Review the latest portfolio strategy commentary from Mike Gibbs, managing director of Equity Portfolio & Technical Strategy.
2019 was a great year for equity markets (S&P 500 +31.5% total return), as trade progress and central bank easing provided a tailwind to valuation multiples through the sluggish economic and earnings backdrop. Headwinds from trade have abated, as a phase one trade deal between the US and China is expected to be signed in DC on January 15th. After which, discussions on phase two are set to begin immediately. There will likely be hiccups through the path of negotiations in 2020, but we expect President Trump to do enough to support the economy and market into his 2020 re-election campaign, even if it means "kicking the can down the road" on the more difficult, structural issues between the two countries.
The tailwinds of central bank easing in 2019, along with dampened trade tensions, are likely to support improved global economic conditions in 2020. We view the consumer as on solid footing, and believe global manufacturing trends should improve in the year ahead. Earnings are also set to accelerate from muted growth in 2019 (albeit off tough comps following tax reform in 2018). We look for 5.5% S&P 500 earnings growth in our 2020 base case scenario, using our year-end estimates of $174 and $165 in 2020 and 2019 respectively.

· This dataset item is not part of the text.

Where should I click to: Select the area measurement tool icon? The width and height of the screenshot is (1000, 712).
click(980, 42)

Trade progress, low inflation, low interest rates, potential for global manufacturing improvement, and earnings acceleration all support higher valuation multiples. However, while the current S&P 500 P/E of 19.9x is not euphoric, it is above our base case P/E multiple for 2020 of 19.25x. Therefore, we view the current valuation as neutral and believe forward market returns will need to come from earnings growth at this point. The market's recent price appreciation has come within 4% of our 2020 base case S&P 500 target of 3350, so risk/reward would improve in the event of a slight pullback.

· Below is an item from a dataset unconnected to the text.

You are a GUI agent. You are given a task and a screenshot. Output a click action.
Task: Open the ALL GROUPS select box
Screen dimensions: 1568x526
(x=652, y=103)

The S&P 500 is a little extended in the short term (about 8.5% above its 200 day moving average), and a pause or normal consolidation would be healthy for the index to digest the strong gains that ended 2019. That said, intermediate term momentum remains solid. We believe pullbacks are likely to be light and should be used as buying opportunities. In the event of a pause or consolidation period with rolling sector rotation beneath the surface, we would look to accumulate favored sectors and stocks (i.e. Technology, Communication Services, Health Care, Financials, and Industrials).